# [WORK ORDER]
Please return, with no alterations, the lines below from the very first through the one that contains "Task: Click the 광주광역시 row label".

# [LISTED ENTRIES]

#####

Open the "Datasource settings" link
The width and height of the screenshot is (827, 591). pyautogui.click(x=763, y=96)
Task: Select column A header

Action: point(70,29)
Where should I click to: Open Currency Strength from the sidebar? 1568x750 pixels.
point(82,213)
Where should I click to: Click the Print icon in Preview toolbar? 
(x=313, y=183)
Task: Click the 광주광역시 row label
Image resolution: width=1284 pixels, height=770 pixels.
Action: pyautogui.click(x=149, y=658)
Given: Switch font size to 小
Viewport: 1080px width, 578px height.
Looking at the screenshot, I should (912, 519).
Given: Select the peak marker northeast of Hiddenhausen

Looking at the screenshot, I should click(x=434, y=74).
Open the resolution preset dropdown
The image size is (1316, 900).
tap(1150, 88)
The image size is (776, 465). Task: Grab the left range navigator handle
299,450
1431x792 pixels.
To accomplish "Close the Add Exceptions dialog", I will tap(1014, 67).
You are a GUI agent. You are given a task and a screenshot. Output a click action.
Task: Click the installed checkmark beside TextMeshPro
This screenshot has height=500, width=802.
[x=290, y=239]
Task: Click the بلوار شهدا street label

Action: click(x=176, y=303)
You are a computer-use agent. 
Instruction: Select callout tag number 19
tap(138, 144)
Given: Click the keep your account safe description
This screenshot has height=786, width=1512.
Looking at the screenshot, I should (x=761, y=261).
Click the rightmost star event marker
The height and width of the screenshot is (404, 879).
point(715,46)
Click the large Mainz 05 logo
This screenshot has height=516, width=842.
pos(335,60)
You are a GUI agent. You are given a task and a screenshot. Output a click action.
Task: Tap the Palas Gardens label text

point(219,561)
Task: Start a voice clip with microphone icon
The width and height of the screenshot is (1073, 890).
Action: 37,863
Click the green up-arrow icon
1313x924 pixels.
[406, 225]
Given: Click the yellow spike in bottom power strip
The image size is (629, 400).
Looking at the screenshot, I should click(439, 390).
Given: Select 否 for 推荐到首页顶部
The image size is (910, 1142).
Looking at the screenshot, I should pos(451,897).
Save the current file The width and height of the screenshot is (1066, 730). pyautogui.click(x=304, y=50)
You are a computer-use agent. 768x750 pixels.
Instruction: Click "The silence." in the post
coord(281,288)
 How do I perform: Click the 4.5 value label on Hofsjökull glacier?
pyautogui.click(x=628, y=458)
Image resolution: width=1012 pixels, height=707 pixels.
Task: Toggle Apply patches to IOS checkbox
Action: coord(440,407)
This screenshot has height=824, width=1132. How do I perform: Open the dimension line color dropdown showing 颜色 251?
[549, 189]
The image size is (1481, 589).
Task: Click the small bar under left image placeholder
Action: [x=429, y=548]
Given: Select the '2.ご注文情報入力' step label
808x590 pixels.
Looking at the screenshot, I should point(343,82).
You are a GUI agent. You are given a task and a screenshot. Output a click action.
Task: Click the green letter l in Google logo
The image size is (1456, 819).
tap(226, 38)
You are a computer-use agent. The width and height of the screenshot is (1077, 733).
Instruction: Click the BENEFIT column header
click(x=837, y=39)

#####

# [TASK RESULT]
Open the "Datasource settings" link
The width and height of the screenshot is (827, 591). pyautogui.click(x=763, y=96)
Task: Select column A header

Action: point(70,29)
Where should I click to: Open Currency Strength from the sidebar? 1568x750 pixels.
point(82,213)
Where should I click to: Click the Print icon in Preview toolbar? 
(x=313, y=183)
Task: Click the 광주광역시 row label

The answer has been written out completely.